I have a 1946 M Farmall switched it to 12 volt several years ago and I left it positive ground all I changed was the regular lights and put a resister on the coil, the 6 volt generator work great with a 12 volt regular. Enjoyed your video.
I remember telling people I had a positive ground 6 volt electrical system in my car and that's why I couldn't give them a jump start. the reply that it didn't matter how many cylinders I had in the car was kind of funny at the time. I tried to describe them what was happening, but It ultimately just had to tell them I didn't like them and that's why I couldn't give them a jump start. They had no idea what voltage was, my 6-volt car had no hope of starting their 12 volt car. Anyway, memories of the past...
Then you should have called up your buddy with HIS 6 volt system, so you could put them in series and give the poor guy a jump. That would have been the EASIEST thing to do.

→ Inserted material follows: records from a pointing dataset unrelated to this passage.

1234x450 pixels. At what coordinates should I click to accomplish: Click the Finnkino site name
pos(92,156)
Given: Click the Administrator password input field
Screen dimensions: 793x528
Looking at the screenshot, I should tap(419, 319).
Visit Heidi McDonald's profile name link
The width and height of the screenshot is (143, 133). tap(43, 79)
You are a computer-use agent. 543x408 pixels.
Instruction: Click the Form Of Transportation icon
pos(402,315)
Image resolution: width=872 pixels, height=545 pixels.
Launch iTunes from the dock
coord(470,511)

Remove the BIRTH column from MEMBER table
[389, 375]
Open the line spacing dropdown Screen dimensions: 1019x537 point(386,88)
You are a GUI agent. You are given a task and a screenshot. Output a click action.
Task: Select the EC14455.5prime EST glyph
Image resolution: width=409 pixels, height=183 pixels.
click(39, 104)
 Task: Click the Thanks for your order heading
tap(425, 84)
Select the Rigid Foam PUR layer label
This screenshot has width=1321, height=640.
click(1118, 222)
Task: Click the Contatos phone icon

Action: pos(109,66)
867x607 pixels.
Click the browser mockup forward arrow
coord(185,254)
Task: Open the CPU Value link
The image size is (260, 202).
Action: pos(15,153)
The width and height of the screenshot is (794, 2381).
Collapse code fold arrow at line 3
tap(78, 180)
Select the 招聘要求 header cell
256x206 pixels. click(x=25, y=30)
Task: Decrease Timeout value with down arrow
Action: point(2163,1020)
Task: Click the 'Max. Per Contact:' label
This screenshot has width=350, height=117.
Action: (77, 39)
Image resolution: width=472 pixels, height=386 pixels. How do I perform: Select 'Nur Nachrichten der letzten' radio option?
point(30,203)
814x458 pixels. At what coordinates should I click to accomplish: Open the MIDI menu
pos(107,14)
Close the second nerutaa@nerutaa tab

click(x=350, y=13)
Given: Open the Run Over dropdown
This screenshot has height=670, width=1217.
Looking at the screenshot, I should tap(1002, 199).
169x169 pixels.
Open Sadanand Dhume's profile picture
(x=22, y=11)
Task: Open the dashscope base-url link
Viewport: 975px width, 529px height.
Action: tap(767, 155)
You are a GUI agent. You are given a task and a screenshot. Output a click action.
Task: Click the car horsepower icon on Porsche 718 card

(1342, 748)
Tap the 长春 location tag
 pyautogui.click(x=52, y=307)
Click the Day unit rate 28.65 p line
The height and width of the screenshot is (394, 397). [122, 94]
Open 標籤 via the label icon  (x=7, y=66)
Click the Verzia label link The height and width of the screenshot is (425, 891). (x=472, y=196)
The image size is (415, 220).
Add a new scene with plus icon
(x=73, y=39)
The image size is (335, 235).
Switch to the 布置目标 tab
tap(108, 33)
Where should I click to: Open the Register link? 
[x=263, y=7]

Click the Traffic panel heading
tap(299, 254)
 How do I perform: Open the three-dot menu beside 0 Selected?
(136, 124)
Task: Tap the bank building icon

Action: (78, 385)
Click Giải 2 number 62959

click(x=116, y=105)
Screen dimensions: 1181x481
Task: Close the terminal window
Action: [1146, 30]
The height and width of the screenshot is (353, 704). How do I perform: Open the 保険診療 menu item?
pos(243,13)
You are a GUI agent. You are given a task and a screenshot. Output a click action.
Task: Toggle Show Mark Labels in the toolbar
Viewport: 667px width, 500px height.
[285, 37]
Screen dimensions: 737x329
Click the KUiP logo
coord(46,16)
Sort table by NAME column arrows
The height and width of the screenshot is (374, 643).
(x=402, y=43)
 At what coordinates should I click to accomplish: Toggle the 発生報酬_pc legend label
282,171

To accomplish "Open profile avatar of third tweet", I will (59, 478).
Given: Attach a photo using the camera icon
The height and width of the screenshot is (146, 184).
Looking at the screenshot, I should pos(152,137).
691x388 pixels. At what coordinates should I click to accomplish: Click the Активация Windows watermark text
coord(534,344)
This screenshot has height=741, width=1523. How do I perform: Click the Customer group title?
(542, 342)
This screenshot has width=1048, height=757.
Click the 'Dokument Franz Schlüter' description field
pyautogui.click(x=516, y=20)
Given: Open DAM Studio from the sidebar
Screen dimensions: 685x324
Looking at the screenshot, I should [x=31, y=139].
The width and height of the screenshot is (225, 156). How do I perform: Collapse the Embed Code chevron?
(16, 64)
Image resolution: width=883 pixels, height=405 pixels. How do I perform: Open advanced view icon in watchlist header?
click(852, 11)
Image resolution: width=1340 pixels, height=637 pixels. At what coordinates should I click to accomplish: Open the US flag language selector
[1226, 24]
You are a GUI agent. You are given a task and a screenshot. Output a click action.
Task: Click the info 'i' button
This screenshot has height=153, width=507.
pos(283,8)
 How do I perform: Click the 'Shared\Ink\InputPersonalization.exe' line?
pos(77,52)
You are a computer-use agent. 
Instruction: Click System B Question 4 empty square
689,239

Reversing the jumper cables first (of course), 6 volts would have started it. I've heard of guys doing this. The starter doesn't care, it's just turns over, it's pretty tolerant. It may not be ideal, as too many amps at a lower voltage than what the alternator is made for could burn it out. But you'd be stepping it up going through the 12v battery anyway. Now time travel back and say, "Can-do, my friend."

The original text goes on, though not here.